Häss­lich, dieser Gebrauch von Macht, dieses straf­lose Töten. Am 6. Mai dran­gen Schwa­dro­nen des Staa­tes in die Favela Jaca­re­zinho in Rio de Janeiro (Brasi­lien) ein und eröff­ne­ten das Feuer. Sie töte­ten mindes­tens fünf­und­zwan­zig Menschen, die im Begriff waren, sich zu erge­ben, als die Schüsse losgin­gen. Die Verein­ten Natio­nen haben eine Unter­su­chung ange­for­dert, aber das wird nicht weit führen. Die Todes­strafe wurde mit der brasi­lia­ni­schen Verfas­sung von 1988 abge­schafft, doch was gesche­hen ist, zeigt, dass die Poli­zei glaubt, die Todes­strafe – ohne recht­li­che Grund­la­gen – sei immer noch erlaubt, wenn es Menschen in den Fave­las betrifft. 



Was sind das für Zeiten, in denen poli­ti­sche Repres­sion funk­tio­niert, ohne nach­drück­li­che Empö­rung auszu­lö­sen? Muin Bseiso sang Lieder, um seine paläs­ti­nen­si­schen Mitbürger*innen, die in Gaza von der israe­li­schen Apart­heid erstickt werden, aufzu­rüt­teln. In seinem epischen Gedicht Al-Ma’raka (Der Kampf) gibt Muin Bseiso diesen Trost:

 

Wenn ich im Kampf falle, Genosse, nimm meinen Platz ein.
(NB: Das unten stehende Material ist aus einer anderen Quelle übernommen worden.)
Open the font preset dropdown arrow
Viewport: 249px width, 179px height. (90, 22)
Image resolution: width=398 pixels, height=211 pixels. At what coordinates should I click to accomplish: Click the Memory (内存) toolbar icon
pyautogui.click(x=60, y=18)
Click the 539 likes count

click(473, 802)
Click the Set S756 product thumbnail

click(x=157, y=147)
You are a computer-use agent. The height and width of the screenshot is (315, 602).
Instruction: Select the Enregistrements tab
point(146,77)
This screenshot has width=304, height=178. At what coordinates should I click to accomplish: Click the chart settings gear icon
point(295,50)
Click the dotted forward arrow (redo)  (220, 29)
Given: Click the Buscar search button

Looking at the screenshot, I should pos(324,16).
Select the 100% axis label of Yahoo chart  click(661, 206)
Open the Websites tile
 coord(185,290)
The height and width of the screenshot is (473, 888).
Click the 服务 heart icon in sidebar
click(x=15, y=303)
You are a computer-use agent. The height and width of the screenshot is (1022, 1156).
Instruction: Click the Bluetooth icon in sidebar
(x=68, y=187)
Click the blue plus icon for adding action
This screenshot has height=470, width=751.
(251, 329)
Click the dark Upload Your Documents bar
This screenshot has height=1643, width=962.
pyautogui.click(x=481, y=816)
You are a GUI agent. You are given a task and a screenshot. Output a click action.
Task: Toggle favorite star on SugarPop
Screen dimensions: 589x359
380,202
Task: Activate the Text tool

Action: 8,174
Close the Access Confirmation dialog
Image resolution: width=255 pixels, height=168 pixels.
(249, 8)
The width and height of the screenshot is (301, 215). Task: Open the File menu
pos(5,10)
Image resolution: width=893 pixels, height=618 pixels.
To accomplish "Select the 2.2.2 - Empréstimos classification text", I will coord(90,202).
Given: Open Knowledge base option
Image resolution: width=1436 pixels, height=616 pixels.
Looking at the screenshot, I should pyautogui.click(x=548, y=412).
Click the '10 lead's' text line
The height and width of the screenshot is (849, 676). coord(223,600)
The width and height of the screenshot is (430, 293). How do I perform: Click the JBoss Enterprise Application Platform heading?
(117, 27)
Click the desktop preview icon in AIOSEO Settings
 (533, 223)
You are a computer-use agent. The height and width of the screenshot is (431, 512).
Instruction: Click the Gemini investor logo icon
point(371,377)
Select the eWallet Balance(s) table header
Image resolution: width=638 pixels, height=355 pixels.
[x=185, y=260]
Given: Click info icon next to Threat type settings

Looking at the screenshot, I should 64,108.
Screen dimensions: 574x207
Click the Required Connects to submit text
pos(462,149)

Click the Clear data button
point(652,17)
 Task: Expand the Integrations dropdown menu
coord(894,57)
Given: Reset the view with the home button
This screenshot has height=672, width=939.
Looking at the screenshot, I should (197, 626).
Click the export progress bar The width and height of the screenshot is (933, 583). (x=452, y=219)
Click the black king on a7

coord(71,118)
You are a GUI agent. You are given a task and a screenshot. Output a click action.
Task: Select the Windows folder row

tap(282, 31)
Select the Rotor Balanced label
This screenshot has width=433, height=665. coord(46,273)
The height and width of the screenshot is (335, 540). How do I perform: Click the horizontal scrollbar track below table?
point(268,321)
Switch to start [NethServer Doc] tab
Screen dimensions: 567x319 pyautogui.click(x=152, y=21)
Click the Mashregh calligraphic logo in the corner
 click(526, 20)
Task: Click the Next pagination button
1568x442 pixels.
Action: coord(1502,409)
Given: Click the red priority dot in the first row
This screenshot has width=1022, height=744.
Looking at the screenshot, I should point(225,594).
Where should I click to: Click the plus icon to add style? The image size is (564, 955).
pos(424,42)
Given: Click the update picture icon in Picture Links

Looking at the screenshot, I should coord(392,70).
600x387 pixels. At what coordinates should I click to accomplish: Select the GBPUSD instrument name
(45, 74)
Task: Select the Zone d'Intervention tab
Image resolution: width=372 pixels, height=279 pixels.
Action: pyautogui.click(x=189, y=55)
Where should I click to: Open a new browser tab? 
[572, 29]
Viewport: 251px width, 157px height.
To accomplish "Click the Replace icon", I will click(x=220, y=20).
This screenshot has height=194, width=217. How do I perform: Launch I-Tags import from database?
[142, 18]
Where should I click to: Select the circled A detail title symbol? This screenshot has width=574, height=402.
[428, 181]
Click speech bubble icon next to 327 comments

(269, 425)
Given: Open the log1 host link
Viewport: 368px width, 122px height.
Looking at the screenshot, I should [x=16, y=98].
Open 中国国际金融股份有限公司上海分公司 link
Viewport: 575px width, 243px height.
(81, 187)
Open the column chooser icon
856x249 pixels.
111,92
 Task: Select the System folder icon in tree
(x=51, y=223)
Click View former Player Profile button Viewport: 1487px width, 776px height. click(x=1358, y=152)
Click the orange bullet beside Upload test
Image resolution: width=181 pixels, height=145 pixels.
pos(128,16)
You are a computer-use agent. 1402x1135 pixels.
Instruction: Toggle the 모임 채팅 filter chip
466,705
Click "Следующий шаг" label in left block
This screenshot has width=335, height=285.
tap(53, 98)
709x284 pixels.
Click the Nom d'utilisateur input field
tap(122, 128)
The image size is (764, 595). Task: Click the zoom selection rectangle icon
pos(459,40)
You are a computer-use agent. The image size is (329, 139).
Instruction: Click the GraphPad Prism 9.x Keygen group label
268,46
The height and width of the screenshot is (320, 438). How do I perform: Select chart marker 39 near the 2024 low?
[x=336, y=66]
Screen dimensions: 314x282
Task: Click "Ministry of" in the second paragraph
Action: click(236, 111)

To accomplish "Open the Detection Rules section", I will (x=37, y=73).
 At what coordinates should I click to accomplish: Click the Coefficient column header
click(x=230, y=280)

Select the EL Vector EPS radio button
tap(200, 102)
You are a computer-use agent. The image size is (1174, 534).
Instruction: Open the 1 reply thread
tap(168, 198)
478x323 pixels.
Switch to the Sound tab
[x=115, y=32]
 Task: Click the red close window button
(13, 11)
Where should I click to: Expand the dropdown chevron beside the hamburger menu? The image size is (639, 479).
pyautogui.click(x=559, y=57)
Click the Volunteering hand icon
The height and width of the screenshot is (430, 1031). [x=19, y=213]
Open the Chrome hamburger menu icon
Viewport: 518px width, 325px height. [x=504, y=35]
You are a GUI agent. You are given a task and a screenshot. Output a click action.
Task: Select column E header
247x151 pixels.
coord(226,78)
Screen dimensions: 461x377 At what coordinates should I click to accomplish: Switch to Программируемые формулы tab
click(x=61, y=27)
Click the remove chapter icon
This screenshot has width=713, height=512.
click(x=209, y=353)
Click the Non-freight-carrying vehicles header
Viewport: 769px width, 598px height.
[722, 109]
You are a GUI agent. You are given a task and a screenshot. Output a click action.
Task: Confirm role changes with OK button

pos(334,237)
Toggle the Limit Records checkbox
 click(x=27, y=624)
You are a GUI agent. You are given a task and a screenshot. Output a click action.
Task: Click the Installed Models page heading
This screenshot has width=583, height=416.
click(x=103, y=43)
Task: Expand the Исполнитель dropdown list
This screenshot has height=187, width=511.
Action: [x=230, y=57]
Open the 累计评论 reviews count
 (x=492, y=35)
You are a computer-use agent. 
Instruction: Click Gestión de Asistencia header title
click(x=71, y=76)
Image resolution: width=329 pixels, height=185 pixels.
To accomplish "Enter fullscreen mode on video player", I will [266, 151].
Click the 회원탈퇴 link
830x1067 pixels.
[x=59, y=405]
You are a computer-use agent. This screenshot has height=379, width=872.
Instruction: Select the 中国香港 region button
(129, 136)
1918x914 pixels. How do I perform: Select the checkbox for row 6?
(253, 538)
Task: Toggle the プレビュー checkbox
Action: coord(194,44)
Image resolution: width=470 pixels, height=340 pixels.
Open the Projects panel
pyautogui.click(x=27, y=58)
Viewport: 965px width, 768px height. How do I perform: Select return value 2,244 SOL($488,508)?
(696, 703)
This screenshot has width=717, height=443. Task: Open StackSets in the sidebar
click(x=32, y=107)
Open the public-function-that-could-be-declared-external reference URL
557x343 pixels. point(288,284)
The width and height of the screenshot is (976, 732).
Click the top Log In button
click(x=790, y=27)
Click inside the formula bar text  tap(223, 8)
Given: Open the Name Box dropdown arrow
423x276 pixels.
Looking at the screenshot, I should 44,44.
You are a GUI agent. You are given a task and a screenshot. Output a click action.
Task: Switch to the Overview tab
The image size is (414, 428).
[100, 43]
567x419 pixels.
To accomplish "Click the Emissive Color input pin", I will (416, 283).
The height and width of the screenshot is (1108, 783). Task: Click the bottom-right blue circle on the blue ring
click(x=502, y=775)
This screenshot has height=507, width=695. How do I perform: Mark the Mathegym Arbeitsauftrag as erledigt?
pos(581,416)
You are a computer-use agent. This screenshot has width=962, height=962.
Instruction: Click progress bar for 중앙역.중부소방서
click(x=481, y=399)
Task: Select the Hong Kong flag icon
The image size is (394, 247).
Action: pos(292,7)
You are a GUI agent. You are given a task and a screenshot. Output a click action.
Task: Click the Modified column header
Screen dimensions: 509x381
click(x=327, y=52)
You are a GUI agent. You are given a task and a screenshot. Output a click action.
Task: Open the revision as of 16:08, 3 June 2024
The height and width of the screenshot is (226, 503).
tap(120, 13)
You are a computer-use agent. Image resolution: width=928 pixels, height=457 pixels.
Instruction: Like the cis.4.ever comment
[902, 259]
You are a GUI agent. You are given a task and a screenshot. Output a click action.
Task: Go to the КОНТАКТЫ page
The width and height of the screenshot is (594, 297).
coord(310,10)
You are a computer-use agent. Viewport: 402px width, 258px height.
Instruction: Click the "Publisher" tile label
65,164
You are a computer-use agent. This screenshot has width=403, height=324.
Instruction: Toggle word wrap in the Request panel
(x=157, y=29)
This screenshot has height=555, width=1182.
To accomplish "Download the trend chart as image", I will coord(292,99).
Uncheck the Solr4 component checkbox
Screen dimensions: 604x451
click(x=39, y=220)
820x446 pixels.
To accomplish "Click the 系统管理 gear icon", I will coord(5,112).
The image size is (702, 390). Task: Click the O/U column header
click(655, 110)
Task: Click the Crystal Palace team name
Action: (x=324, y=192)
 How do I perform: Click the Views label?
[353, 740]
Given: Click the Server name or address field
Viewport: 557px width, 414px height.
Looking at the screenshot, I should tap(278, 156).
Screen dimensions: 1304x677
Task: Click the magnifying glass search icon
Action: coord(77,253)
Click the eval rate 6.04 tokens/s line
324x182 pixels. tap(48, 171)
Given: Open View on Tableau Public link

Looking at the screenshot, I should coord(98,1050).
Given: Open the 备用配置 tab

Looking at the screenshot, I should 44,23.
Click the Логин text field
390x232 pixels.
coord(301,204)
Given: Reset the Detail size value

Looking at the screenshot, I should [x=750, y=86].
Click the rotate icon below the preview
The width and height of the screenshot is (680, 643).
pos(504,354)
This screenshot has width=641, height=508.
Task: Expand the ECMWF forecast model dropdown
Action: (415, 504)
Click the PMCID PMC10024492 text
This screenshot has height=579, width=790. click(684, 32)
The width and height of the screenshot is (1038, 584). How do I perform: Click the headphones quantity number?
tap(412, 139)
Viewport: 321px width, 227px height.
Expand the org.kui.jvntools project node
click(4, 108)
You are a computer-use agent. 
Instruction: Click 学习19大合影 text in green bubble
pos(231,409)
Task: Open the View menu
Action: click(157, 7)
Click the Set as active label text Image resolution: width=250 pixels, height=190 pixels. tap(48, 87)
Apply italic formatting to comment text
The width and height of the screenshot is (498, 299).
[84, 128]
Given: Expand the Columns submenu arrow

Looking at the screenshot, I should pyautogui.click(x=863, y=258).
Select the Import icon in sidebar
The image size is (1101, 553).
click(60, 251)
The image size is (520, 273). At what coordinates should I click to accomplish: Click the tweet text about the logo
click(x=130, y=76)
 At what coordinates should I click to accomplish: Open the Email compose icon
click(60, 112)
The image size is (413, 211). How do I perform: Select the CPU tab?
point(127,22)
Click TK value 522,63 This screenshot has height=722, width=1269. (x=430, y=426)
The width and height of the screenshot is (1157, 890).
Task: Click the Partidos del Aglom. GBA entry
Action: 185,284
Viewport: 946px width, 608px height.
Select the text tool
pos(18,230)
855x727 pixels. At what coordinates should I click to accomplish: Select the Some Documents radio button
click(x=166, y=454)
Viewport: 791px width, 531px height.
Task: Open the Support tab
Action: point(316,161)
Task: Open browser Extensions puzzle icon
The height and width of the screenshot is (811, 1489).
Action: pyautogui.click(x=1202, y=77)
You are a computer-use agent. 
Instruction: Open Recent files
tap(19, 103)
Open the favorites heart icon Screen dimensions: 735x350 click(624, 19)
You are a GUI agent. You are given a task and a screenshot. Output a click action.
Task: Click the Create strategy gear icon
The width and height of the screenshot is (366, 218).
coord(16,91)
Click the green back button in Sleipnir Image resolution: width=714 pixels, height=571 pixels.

Sieh auf meine Lippen, wie sie den Wahn­sinn des Windes aufhalten.

Ich bin nicht gestor­ben. Ich rufe dich immer noch von jenseits meiner Wunden.

Schlage deine Trom­mel, damit das Volk deinen Ruf zum Kampf hört.

 

Herz­lichst,

 

Vijay

Aus dem Engli­schen von Claire Louise Blaser.